Count the lines of the entries below that contain the word "category", treating uppercase and lowercase as different. Give only the number.

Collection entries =

------------------------------------------------------------------------

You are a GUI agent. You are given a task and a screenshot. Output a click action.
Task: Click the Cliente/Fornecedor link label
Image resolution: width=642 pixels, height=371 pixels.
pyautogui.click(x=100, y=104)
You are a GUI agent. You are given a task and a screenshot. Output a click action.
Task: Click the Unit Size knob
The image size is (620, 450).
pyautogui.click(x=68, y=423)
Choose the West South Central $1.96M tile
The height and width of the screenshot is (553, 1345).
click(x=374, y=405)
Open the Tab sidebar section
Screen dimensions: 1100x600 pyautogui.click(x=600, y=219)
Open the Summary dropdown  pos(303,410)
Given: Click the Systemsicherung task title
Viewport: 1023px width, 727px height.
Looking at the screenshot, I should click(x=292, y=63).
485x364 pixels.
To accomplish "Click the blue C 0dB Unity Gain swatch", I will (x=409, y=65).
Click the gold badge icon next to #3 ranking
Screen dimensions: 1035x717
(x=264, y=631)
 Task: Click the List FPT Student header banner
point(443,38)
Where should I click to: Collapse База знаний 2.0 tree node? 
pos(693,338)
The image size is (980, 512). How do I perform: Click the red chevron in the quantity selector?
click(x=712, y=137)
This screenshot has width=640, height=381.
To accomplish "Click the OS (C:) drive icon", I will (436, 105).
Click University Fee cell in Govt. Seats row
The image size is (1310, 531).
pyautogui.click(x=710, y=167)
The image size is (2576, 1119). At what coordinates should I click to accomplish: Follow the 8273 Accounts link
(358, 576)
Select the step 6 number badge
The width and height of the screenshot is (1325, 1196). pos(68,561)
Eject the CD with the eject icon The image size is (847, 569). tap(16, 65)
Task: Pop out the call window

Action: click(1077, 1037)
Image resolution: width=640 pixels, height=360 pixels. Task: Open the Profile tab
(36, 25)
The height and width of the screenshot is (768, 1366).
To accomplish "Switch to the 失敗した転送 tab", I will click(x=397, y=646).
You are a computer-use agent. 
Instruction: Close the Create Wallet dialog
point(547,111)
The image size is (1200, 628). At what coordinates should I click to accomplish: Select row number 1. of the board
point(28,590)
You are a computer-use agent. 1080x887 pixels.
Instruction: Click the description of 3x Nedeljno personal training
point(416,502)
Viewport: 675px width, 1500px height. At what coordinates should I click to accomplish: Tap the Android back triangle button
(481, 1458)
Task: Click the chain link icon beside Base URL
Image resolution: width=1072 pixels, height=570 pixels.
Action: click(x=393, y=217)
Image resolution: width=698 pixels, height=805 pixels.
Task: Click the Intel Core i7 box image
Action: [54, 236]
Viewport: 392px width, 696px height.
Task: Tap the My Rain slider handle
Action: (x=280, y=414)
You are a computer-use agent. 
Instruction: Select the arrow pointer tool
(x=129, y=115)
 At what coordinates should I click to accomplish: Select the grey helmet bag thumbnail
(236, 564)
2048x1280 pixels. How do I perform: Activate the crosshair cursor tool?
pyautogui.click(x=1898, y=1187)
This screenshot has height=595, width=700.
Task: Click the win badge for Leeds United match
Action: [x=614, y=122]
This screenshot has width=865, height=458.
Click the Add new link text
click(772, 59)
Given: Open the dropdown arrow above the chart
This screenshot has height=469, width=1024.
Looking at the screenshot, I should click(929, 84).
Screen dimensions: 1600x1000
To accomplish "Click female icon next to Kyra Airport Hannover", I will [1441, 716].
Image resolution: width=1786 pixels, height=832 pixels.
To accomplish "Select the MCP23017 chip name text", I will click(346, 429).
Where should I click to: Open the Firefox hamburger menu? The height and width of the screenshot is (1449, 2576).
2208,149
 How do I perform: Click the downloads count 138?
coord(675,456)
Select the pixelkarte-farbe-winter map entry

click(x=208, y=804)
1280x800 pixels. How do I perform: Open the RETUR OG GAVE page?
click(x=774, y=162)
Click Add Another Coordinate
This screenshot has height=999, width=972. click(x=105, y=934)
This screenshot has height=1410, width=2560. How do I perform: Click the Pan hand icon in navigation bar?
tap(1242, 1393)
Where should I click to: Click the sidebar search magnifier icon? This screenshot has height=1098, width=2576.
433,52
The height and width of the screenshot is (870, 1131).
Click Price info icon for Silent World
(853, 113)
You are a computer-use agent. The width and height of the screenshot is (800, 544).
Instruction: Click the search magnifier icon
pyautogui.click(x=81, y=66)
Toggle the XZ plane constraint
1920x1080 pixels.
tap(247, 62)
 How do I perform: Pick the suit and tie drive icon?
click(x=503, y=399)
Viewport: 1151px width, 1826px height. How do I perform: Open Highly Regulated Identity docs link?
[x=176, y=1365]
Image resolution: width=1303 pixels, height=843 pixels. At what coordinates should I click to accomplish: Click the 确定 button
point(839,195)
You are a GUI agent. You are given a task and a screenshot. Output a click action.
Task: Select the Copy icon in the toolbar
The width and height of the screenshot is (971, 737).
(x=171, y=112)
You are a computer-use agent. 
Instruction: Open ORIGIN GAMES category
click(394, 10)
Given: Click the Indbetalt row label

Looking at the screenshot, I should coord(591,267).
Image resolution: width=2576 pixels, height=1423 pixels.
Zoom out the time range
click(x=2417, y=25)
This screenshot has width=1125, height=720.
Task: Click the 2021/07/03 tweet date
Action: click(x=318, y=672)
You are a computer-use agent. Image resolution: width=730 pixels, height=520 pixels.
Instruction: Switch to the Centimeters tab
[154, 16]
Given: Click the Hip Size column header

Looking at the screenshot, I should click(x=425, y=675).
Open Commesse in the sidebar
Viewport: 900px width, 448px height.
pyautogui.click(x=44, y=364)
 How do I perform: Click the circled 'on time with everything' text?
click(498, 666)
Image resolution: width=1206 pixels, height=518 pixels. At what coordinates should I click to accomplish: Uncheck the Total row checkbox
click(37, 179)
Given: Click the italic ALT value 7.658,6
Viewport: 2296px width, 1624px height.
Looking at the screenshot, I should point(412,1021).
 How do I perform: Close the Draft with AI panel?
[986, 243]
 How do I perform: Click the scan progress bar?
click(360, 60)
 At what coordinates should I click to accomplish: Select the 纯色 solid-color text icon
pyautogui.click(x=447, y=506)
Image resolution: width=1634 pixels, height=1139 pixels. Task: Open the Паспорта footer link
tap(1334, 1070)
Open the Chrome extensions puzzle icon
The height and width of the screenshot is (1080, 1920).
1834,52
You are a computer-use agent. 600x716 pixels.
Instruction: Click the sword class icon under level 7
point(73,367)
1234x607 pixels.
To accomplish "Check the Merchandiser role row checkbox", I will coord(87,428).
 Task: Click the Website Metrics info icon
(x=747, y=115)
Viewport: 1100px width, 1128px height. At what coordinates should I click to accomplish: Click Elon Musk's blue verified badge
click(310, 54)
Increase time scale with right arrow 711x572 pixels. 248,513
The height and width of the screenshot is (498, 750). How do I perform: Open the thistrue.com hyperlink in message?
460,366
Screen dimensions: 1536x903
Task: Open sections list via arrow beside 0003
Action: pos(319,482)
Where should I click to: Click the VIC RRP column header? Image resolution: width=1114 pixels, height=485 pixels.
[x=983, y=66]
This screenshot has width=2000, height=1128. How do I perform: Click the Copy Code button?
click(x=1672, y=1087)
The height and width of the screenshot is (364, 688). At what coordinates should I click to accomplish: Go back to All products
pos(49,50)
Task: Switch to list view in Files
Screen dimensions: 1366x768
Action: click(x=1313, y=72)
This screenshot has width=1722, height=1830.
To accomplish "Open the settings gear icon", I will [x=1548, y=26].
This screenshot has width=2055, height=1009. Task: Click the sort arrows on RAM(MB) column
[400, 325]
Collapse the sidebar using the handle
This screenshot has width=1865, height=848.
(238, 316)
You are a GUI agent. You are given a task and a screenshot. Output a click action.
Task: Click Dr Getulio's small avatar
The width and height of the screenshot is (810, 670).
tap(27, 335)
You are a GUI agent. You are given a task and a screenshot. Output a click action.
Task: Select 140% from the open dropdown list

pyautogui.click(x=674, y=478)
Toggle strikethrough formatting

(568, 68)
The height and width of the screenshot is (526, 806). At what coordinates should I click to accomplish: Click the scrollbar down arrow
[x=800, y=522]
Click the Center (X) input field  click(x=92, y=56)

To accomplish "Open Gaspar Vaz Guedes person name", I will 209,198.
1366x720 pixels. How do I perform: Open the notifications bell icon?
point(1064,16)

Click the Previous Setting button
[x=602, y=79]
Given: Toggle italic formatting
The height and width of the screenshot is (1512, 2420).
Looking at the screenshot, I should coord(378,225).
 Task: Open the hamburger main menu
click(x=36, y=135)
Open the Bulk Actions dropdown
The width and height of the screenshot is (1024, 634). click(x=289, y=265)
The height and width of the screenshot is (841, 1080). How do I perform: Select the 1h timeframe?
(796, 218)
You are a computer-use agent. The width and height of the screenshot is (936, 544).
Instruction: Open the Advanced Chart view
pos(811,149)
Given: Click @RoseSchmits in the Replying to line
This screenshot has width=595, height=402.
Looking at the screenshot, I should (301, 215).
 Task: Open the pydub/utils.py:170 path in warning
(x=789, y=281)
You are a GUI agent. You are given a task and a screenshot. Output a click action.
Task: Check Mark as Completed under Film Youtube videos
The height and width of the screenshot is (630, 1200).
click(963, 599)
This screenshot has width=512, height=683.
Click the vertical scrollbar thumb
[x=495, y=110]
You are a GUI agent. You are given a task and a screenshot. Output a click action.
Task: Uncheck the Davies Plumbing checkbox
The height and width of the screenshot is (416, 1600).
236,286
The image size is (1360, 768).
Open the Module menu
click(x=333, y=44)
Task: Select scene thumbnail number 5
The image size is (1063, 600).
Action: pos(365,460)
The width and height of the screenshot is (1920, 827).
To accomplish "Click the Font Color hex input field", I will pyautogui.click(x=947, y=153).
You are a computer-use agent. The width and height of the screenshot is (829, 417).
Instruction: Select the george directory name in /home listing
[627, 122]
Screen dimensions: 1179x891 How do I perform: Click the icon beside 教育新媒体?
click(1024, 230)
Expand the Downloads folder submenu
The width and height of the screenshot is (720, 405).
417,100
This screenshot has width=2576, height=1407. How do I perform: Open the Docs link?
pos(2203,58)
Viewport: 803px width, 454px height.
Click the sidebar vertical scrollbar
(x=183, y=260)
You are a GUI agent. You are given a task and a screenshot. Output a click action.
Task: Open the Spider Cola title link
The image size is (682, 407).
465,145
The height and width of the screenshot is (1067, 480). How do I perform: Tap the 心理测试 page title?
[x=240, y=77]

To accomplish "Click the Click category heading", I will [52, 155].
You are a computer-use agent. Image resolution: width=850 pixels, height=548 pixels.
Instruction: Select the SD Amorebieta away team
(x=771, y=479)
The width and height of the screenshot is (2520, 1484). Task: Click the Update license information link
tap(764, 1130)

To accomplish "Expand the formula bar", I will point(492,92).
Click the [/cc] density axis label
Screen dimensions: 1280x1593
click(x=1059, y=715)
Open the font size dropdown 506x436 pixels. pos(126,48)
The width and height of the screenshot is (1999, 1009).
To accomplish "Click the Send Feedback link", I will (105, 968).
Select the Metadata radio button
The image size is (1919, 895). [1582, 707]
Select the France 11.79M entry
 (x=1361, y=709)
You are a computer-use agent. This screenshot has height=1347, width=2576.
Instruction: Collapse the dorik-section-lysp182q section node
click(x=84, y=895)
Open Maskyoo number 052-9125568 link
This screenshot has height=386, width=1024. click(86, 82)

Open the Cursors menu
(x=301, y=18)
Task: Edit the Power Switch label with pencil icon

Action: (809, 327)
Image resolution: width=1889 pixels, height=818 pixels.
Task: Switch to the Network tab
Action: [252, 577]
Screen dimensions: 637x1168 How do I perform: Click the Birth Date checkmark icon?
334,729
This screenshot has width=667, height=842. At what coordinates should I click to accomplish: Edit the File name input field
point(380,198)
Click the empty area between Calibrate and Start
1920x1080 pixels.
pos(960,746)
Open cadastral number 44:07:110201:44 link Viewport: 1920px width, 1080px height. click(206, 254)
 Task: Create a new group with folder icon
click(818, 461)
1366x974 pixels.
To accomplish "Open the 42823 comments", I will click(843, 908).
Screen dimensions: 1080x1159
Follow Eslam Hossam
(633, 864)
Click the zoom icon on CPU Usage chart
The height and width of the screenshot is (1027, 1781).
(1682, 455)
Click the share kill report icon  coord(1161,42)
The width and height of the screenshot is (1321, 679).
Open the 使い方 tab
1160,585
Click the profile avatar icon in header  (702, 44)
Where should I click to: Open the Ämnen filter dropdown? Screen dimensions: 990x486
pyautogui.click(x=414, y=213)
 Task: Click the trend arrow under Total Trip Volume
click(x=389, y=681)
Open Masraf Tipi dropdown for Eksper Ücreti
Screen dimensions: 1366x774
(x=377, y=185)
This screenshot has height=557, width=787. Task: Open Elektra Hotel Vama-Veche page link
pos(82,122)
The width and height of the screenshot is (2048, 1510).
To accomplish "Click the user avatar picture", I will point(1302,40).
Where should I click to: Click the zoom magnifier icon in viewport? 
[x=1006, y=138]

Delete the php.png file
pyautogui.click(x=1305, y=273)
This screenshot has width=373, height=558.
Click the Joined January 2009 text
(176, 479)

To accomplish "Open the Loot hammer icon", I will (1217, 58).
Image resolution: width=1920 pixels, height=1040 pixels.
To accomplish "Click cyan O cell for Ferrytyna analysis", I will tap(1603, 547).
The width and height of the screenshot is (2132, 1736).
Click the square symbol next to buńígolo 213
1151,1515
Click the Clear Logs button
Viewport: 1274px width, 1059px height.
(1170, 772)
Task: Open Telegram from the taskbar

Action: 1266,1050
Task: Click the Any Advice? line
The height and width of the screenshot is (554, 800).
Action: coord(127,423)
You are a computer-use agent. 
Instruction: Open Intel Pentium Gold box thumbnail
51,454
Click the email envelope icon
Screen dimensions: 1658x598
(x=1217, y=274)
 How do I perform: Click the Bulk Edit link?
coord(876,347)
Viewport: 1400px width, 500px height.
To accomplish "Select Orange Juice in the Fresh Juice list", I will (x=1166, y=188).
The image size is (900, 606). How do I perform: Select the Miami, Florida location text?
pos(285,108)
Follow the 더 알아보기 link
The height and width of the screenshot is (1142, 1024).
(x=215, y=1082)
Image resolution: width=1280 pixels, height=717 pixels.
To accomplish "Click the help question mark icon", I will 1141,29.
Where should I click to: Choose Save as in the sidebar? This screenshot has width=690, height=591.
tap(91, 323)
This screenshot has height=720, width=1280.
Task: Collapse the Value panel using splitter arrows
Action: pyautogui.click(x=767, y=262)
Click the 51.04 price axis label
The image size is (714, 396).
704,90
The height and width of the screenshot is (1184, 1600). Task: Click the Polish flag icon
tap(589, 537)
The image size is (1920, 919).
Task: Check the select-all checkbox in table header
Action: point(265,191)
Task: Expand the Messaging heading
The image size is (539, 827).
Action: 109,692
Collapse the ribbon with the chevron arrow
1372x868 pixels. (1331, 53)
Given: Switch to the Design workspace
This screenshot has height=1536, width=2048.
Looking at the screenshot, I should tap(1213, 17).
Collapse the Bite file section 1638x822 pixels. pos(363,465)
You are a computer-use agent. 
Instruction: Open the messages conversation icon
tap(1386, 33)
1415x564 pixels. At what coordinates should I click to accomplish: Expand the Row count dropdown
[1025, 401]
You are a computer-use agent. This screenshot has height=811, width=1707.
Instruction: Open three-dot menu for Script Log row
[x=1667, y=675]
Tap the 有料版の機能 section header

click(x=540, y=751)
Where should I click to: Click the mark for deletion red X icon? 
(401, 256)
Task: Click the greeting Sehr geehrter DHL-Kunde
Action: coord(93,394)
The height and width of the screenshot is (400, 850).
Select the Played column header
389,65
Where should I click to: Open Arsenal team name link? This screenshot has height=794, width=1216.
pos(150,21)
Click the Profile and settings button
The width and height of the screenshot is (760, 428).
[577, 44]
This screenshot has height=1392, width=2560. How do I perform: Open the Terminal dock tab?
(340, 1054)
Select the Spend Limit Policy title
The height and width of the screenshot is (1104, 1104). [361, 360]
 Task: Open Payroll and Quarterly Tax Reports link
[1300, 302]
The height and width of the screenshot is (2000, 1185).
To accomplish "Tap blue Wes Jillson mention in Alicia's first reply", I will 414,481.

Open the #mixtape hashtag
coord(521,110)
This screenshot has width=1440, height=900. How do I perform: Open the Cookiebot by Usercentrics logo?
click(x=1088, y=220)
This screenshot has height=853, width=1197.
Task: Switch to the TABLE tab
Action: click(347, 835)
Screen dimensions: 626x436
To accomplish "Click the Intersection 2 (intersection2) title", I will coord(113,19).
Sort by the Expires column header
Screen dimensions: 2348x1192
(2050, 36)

------------------------------------------------------------------------

FINISHED EXERCISE =
2